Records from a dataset
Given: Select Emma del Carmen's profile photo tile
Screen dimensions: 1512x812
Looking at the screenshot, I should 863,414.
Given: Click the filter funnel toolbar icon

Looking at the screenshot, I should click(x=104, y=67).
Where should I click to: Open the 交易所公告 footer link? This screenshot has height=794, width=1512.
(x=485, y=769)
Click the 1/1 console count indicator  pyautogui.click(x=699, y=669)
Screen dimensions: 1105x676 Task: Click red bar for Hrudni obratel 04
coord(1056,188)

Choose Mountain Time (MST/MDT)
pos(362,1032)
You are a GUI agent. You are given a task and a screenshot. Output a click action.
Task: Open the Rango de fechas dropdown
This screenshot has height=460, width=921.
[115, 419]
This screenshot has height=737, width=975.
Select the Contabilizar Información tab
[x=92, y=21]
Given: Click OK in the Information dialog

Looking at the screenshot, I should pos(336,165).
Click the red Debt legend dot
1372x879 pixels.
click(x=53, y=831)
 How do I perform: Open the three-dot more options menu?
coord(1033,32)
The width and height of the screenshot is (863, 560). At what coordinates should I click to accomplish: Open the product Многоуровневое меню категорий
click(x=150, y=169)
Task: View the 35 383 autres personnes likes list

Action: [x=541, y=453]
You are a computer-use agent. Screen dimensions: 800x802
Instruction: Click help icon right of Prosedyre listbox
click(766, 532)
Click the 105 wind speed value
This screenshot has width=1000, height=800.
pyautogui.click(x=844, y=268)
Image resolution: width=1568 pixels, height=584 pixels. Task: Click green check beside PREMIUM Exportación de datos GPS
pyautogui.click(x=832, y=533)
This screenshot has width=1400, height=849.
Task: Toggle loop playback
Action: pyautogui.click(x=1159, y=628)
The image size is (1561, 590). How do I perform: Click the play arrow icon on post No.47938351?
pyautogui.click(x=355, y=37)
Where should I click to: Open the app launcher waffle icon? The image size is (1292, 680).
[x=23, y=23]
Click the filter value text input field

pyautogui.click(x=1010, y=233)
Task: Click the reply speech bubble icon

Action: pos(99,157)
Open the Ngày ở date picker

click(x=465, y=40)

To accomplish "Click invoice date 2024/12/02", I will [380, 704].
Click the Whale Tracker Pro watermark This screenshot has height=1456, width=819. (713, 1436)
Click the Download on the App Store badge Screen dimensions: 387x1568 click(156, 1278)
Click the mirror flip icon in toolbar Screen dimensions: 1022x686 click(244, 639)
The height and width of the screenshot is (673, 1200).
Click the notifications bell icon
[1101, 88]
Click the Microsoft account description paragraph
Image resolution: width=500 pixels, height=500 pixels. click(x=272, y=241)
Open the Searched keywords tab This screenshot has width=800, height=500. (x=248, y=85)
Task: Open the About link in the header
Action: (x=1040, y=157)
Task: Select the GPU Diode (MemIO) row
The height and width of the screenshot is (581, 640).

WHAT IS NEEDED ▸ This exercise requires all the entries to be written out again exactly.

SOLUTION FOR THIS EXERCISE ▸
Given: Select Emma del Carmen's profile photo tile
Screen dimensions: 1512x812
Looking at the screenshot, I should 863,414.
Given: Click the filter funnel toolbar icon

Looking at the screenshot, I should click(x=104, y=67).
Where should I click to: Open the 交易所公告 footer link? This screenshot has height=794, width=1512.
(x=485, y=769)
Click the 1/1 console count indicator  pyautogui.click(x=699, y=669)
Screen dimensions: 1105x676 Task: Click red bar for Hrudni obratel 04
coord(1056,188)

Choose Mountain Time (MST/MDT)
pos(362,1032)
You are a GUI agent. You are given a task and a screenshot. Output a click action.
Task: Open the Rango de fechas dropdown
This screenshot has height=460, width=921.
[115, 419]
This screenshot has height=737, width=975.
Select the Contabilizar Información tab
[x=92, y=21]
Given: Click OK in the Information dialog

Looking at the screenshot, I should pos(336,165).
Click the red Debt legend dot
1372x879 pixels.
click(x=53, y=831)
 How do I perform: Open the three-dot more options menu?
coord(1033,32)
The width and height of the screenshot is (863, 560). At what coordinates should I click to accomplish: Open the product Многоуровневое меню категорий
click(x=150, y=169)
Task: View the 35 383 autres personnes likes list

Action: [x=541, y=453]
You are a computer-use agent. Screen dimensions: 800x802
Instruction: Click help icon right of Prosedyre listbox
click(766, 532)
Click the 105 wind speed value
This screenshot has width=1000, height=800.
pyautogui.click(x=844, y=268)
Image resolution: width=1568 pixels, height=584 pixels. Task: Click green check beside PREMIUM Exportación de datos GPS
pyautogui.click(x=832, y=533)
This screenshot has width=1400, height=849.
Task: Toggle loop playback
Action: pyautogui.click(x=1159, y=628)
The image size is (1561, 590). How do I perform: Click the play arrow icon on post No.47938351?
pyautogui.click(x=355, y=37)
Where should I click to: Open the app launcher waffle icon? The image size is (1292, 680).
[x=23, y=23]
Click the filter value text input field

pyautogui.click(x=1010, y=233)
Task: Click the reply speech bubble icon

Action: pos(99,157)
Open the Ngày ở date picker

click(x=465, y=40)

To accomplish "Click invoice date 2024/12/02", I will [380, 704].
Click the Whale Tracker Pro watermark This screenshot has height=1456, width=819. (713, 1436)
Click the Download on the App Store badge Screen dimensions: 387x1568 click(156, 1278)
Click the mirror flip icon in toolbar Screen dimensions: 1022x686 click(244, 639)
The height and width of the screenshot is (673, 1200).
Click the notifications bell icon
[1101, 88]
Click the Microsoft account description paragraph
Image resolution: width=500 pixels, height=500 pixels. click(x=272, y=241)
Open the Searched keywords tab This screenshot has width=800, height=500. (x=248, y=85)
Task: Open the About link in the header
Action: (x=1040, y=157)
Task: Select the GPU Diode (MemIO) row
The height and width of the screenshot is (581, 640).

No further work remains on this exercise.